#### Provided data:
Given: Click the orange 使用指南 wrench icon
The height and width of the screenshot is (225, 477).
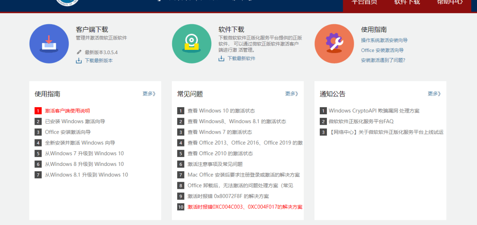Looking at the screenshot, I should 334,44.
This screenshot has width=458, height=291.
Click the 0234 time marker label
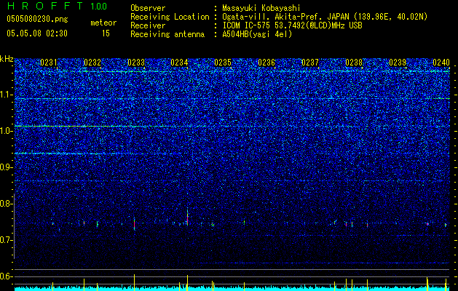[179, 63]
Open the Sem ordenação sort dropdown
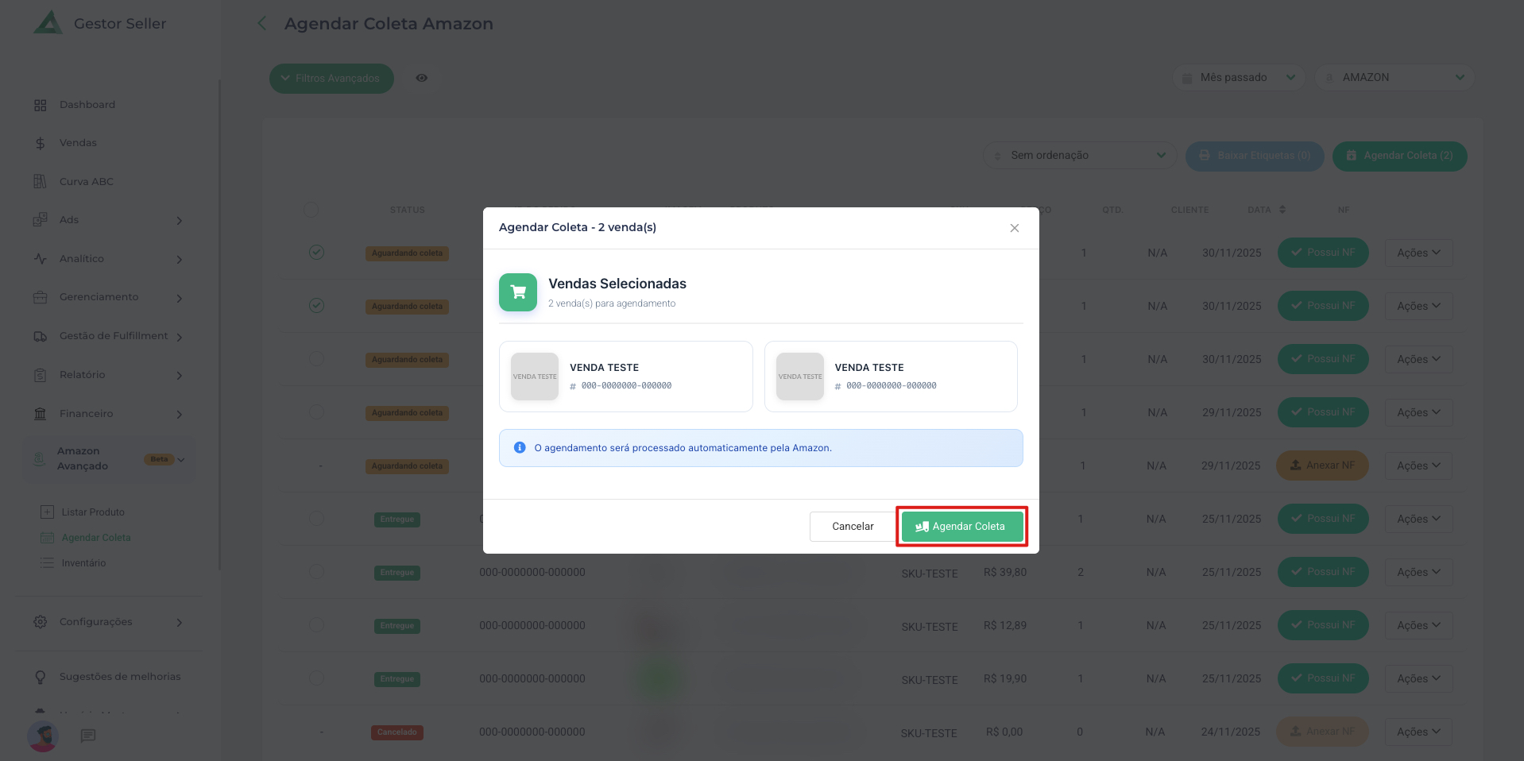This screenshot has width=1524, height=761. [x=1079, y=156]
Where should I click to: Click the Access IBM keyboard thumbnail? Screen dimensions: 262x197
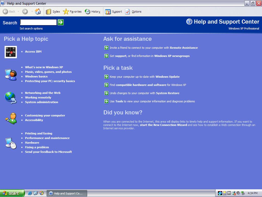(11, 52)
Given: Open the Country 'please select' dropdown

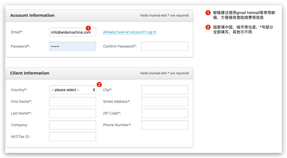Looking at the screenshot, I should [72, 90].
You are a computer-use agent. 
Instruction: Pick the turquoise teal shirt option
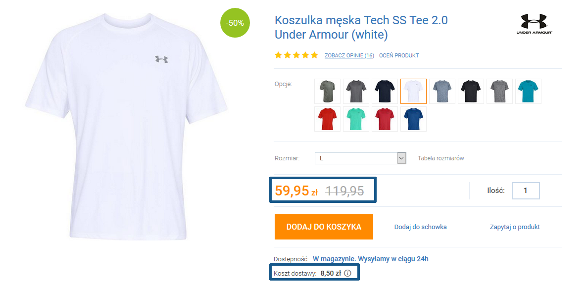[x=528, y=91]
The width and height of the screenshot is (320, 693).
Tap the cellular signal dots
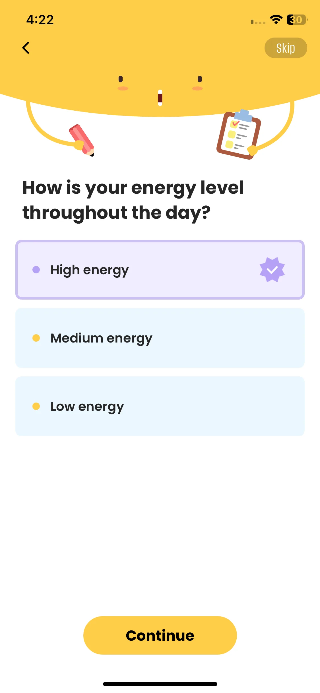point(258,22)
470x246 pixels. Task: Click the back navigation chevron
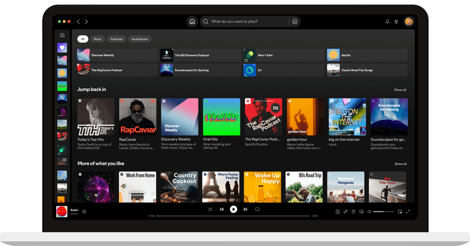point(78,21)
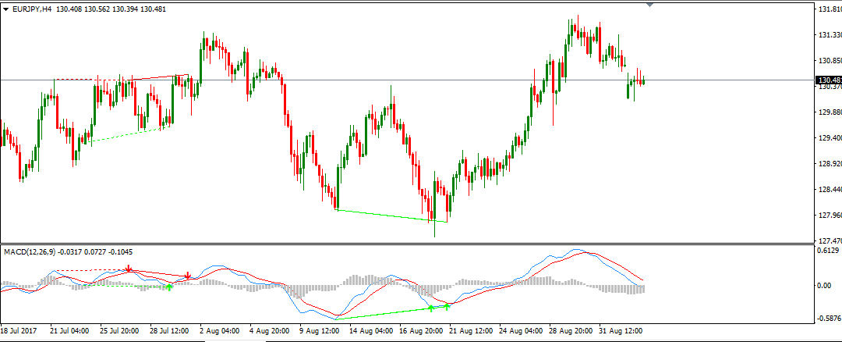Select the current price tag 130.48

827,80
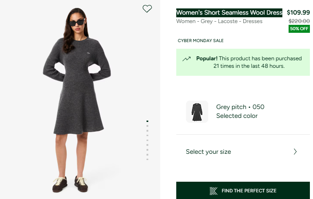Click the crossed-out $220.00 original price

[x=299, y=21]
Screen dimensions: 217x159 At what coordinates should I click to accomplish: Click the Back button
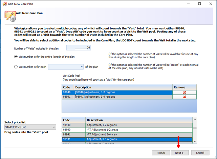pyautogui.click(x=161, y=153)
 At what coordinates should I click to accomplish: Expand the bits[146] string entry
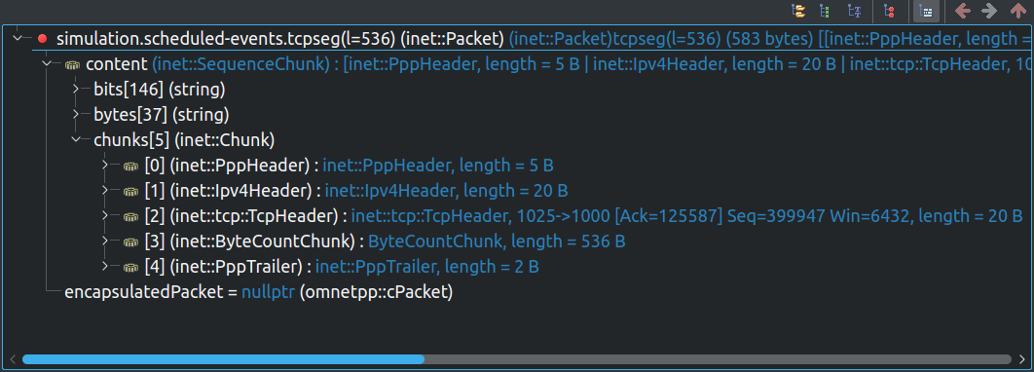[x=77, y=89]
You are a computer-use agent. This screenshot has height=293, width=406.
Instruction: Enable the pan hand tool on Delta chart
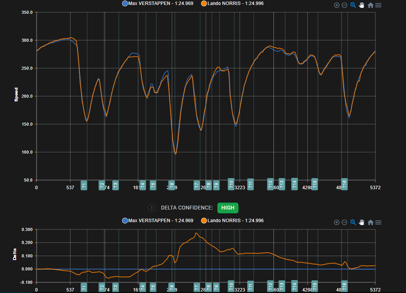[x=361, y=223]
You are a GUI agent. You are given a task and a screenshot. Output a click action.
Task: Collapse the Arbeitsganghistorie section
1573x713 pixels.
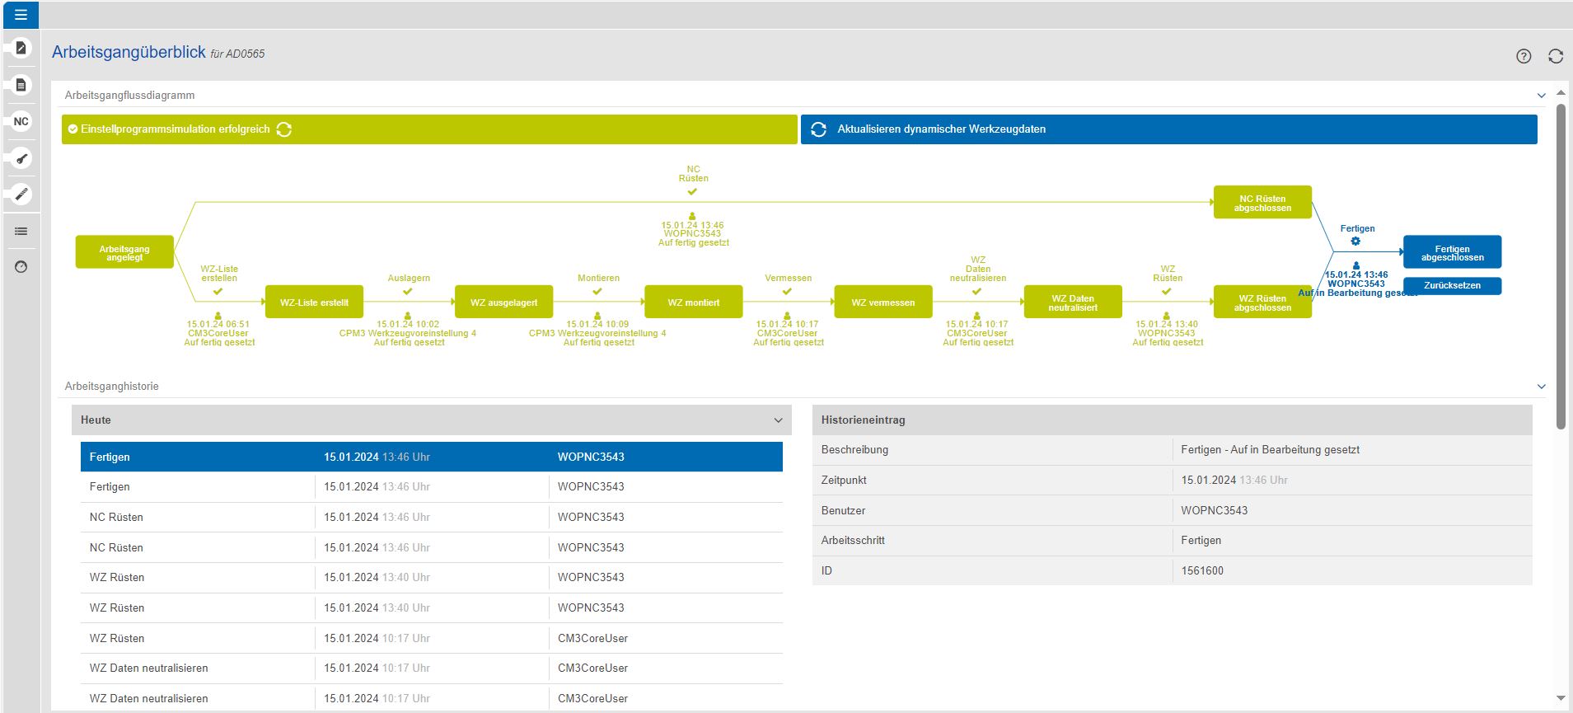(1541, 387)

#### Set problem:
Reproduce every one of the records above with each "dropdown" renamed to "drop-down menu", keeping all other text unchanged. Omit the pictures from your answer.

#### Exercise answer:
Given: Click the orange 使用指南 wrench icon
The height and width of the screenshot is (225, 477).
Looking at the screenshot, I should 334,44.
This screenshot has width=458, height=291.
Click the 0234 time marker label
[179, 63]
Open the Sem ordenação sort drop-down menu
This screenshot has width=1524, height=761. [x=1079, y=156]
Where should I click to: Click the Access IBM keyboard thumbnail? Screen dimensions: 262x197
(11, 52)
Given: Open the Country 'please select' drop-down menu

Looking at the screenshot, I should [72, 90].
You are a computer-use agent. 
Instruction: Pick the turquoise teal shirt option
[x=528, y=91]
The width and height of the screenshot is (320, 693).
Tap the cellular signal dots
point(258,22)
470x246 pixels. Task: Click the back navigation chevron
point(78,21)
Select the current price tag 130.48

827,80
Click the crossed-out $220.00 original price

[x=299, y=21]
Screen dimensions: 217x159 At what coordinates should I click to accomplish: Click the Back button
pyautogui.click(x=161, y=153)
 At what coordinates should I click to accomplish: Expand the bits[146] string entry
[x=77, y=89]
You are a computer-use agent. This screenshot has height=293, width=406.
Instruction: Enable the pan hand tool on Delta chart
[x=361, y=223]
You are a GUI agent. You are given a task and a screenshot. Output a click action.
Task: Collapse the Arbeitsganghistorie section
1573x713 pixels.
(1541, 387)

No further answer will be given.